MOTIFS DU JUGEMENT DE LA COUR : LE JUGE DÉCARY
Date : 20050502
Dossier : A-506-04
Référence : 2005 CAF 155
CORAM : LE JUGE DÉCARY
ENTRE :
LE PROCUREUR GÉNÉRAL DU CANADA
demandeur
et
EDDIE BORDAGE
défendeur
MOTIFS DU JUGEMENT DE LA COUR
(Prononcés à l'audience à Montréal (Québec), le 2 mai 2005)
[1] En 2001, le défendeur, originaire de la Côte-Nord (province de Québec), obtient un diplôme en forage et dynamitage à la suite d'un cours qui se donnait à Sherbrooke et vers lequel il avait été dirigé par la Commission d'assurance-emploi. Il se trouve par la suite un emploi au Nouveau-Brunswick le 24 juillet 2002 dans un domaine autre que celui du forage et dynamitage.
[2] En janvier 2003, la Commission de la construction du Québec invite les personnes intéressées à suivre le cours « Chantiers, équipements et organismes » à poser leur candidature. Ce cours permet d'obtenir un certificat donnant le droit d'exercer une occupation sur les chantiers de construction du Québec. Il y a un nombre précis de places pour la région de la Côte-Nord, dont cinq sont réservées aux personnes diplômées en forage et dynamitage (dossier du demandeur, p. 47).
[3] Désireux de revenir au Québec, le défendeur pose sa candidature. Le 11 février 2003, la Commission de la construction du Québec l'informe que sa candidature a été retenue (dossier du demandeur, p. 23). Le cours, d'une durée de 60 heures, devait être donné en mars, avril, mai et juin 2003.
[4] Le 21 février 2003, le défendeur, qui avait obtenu sa permanence, quitte son emploi au Nouveau-Brunswick.

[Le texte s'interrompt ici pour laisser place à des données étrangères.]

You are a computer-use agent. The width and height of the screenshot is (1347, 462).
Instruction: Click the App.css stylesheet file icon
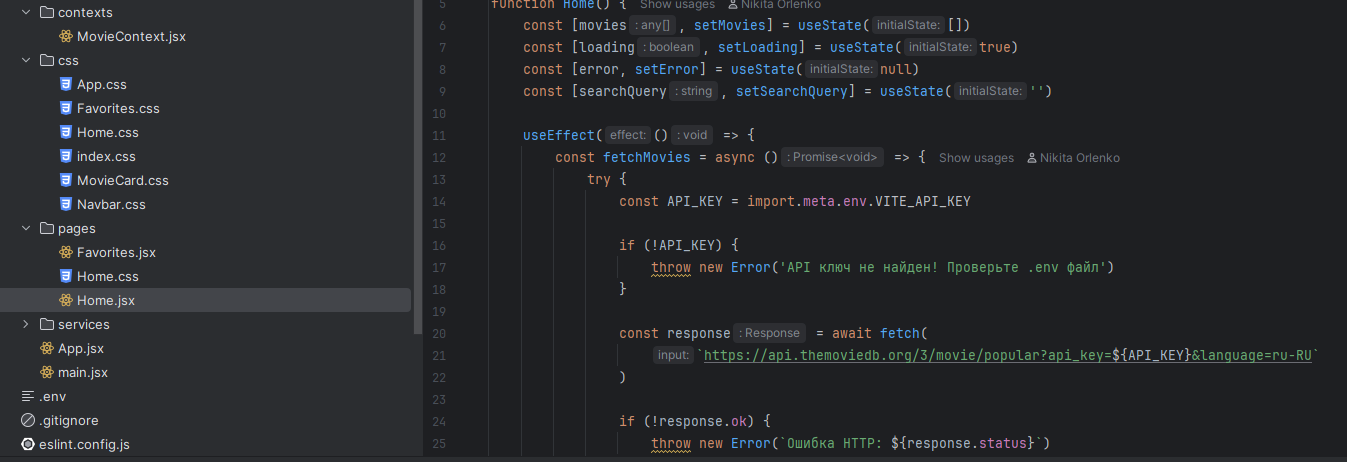tap(66, 84)
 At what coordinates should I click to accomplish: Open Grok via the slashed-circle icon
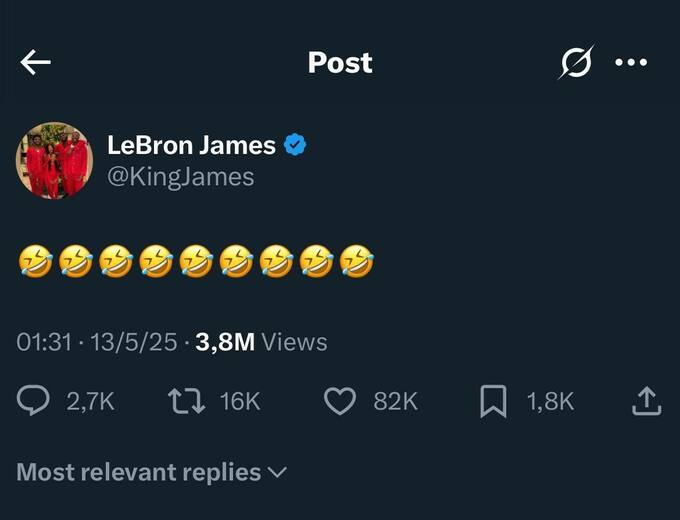pyautogui.click(x=577, y=62)
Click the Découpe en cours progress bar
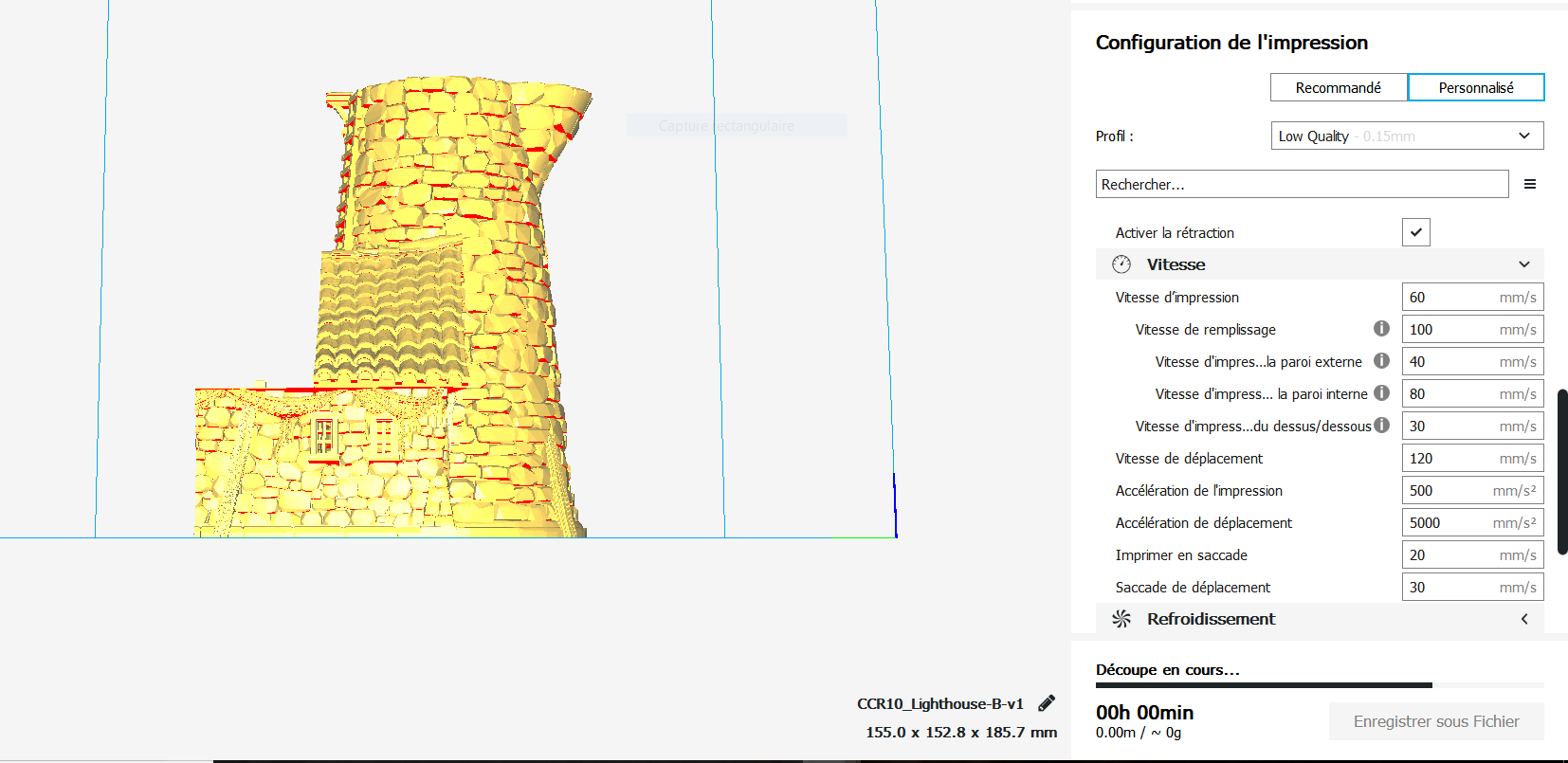Screen dimensions: 1568x763 [1320, 684]
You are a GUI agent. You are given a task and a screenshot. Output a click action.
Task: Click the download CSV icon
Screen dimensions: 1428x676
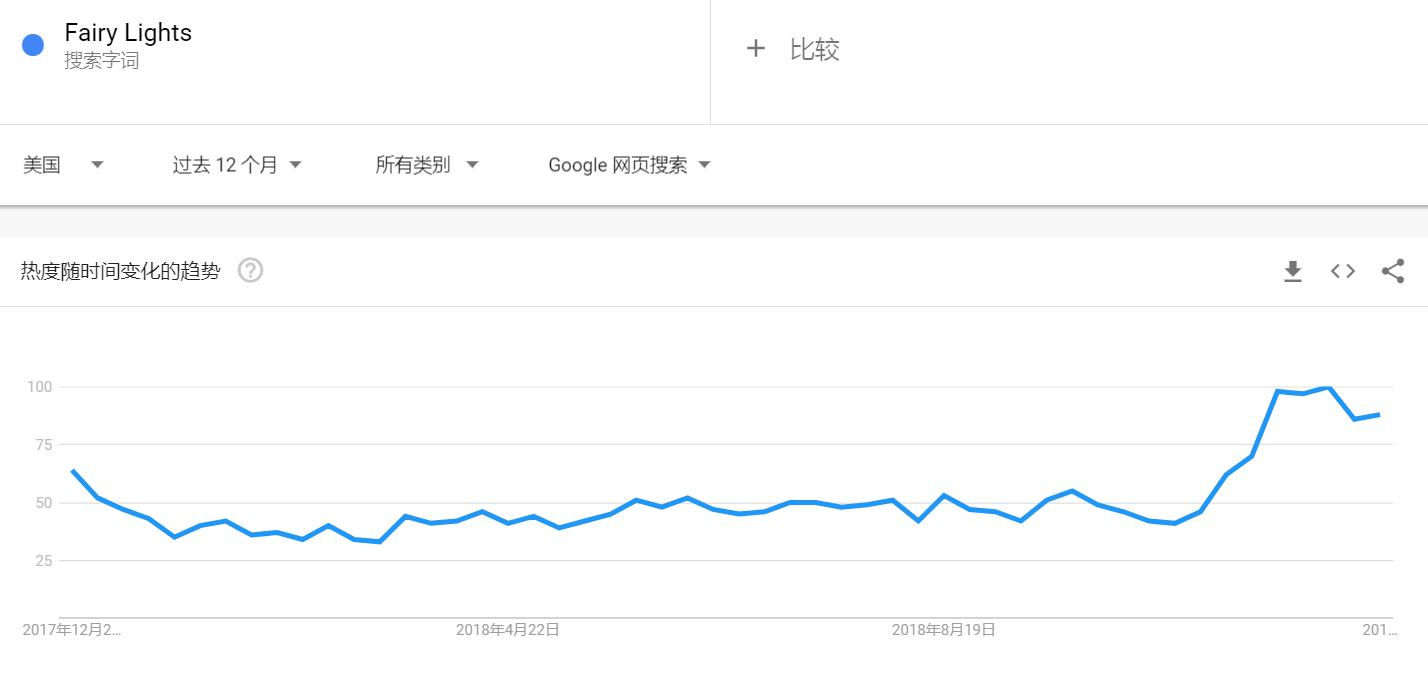click(x=1293, y=270)
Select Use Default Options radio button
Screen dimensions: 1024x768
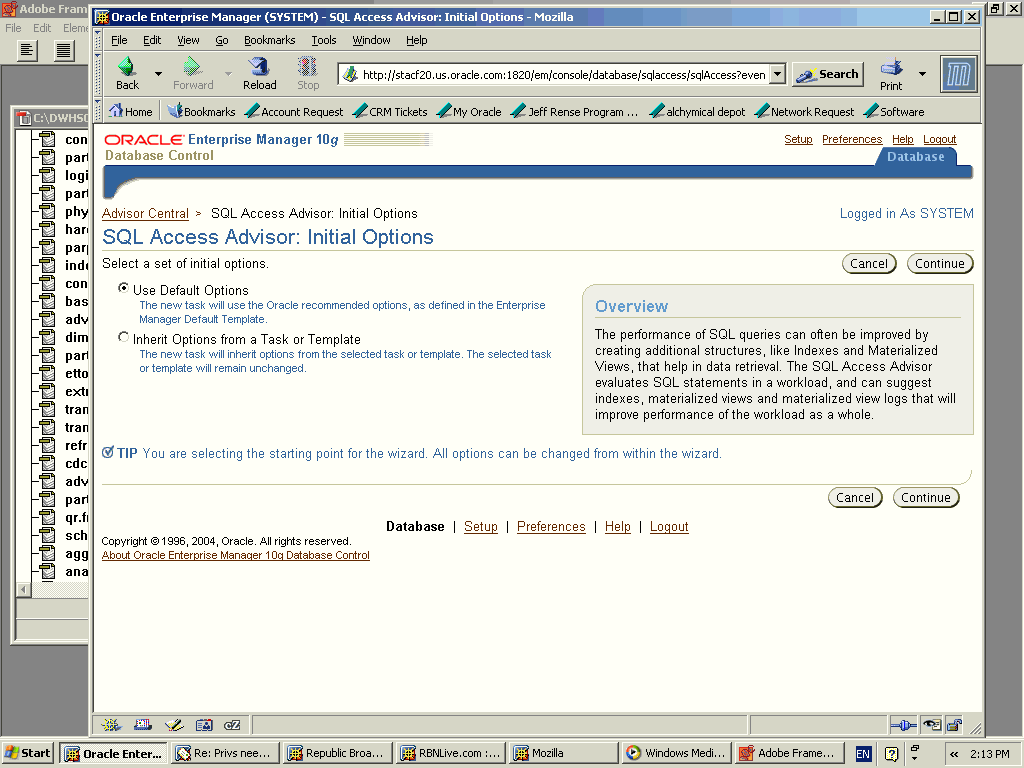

[5] Le 17 mars 2003, le défendeur demande qu'on lui verse des prestations de chômage étant donné qu'il avait quitté son emploi pour les raisons suivantes : il avait étudié en forage et dynamitage; l'emploi qu'il occupait au Nouveau-Brunswick n'était pas dans son domaine; il avait été accepté au cours de formation; il revenait ainsi dans sa région, la Côte-Nord (dossier du demandeur, p. 24). Il se disait d'avis que l'obtention de la « carte de construction » lui garantirait « un emploi dans mon domaine à moyen terme et dans des meilleures conditions » .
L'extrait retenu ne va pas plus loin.